Daniel glanced around. Most of the participants looked to be in their twenties and thirties, a third of them women. A few had the whippet leanness of endurance athletes but the majority looked reassuringly ordinary, and uncertain about whether they were in the right place. They glanced at each other shyly.
"Some of you will insist on traversing the Outback on your own, we know, but most of our participants choose to form a small group," Coyle said. "I encourage you to consider it. For ourselves, it simplifies problems of delivery. For you, it enhances the chance of survival. Not to mention the possibility of forming friendships that will last the rest of your lives." He paused to let them consider that.
They looked at each other uncertainly. Who would they get along with? Who could they trust?
"We're also going to subject you to a physical, some inoculations, and a final psychological screening to make sure you're really Outback Adventure material. While some of this may seem intrusive, it's the kind of thing that could save your life in the end. So please, bear with us and accept our judgment."

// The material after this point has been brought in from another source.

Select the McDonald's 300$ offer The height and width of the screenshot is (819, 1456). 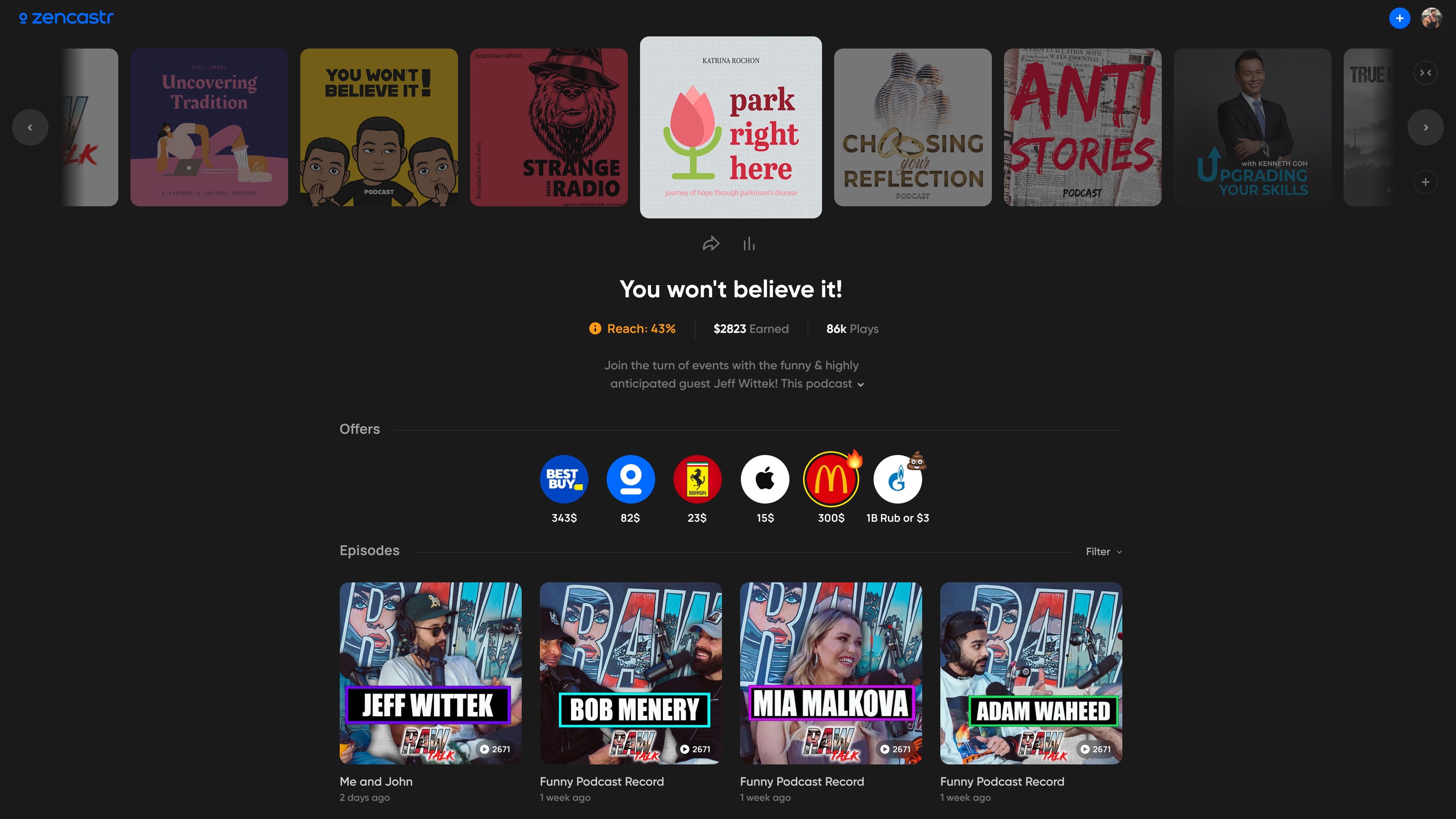pyautogui.click(x=831, y=479)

The group looked surprised. They'd already made their decision and paid a deposit. Now there were last-minute hurdles?
A hand went up. "Did I miss something here?" the person who'd made the earlier quip now caustically asked.

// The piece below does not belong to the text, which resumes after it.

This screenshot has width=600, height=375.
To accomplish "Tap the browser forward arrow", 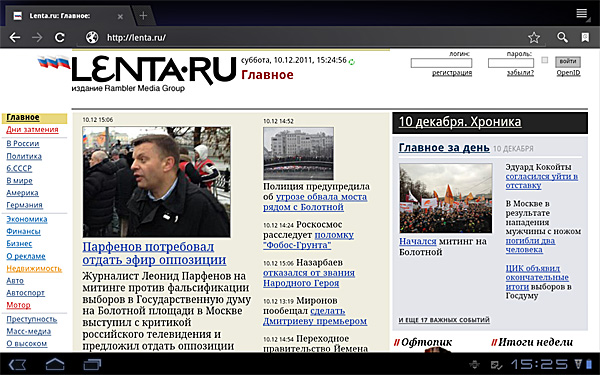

Coyle looked at the short, wiry, thin-faced young man raising the question. "Ah yes, Mr. Washington. Ico, isn't it?"
"It is, Elliott." He stood. "So glad you remember me. Now, if I remember correctly, we're paying you. And we have to go through more bullshit tests? Come on! We're ready to go or we wouldn't be here."
Coyle looked at him calmly. "If you're ready, Ico, you won't have any problem with our tests. And if you don't like the Outback Adventure program, then obviously you aren't ready and can expect a full refund." He let his stern gaze pass across the room. "This is your life at stake here. We're not going to put you out there if you don't belong."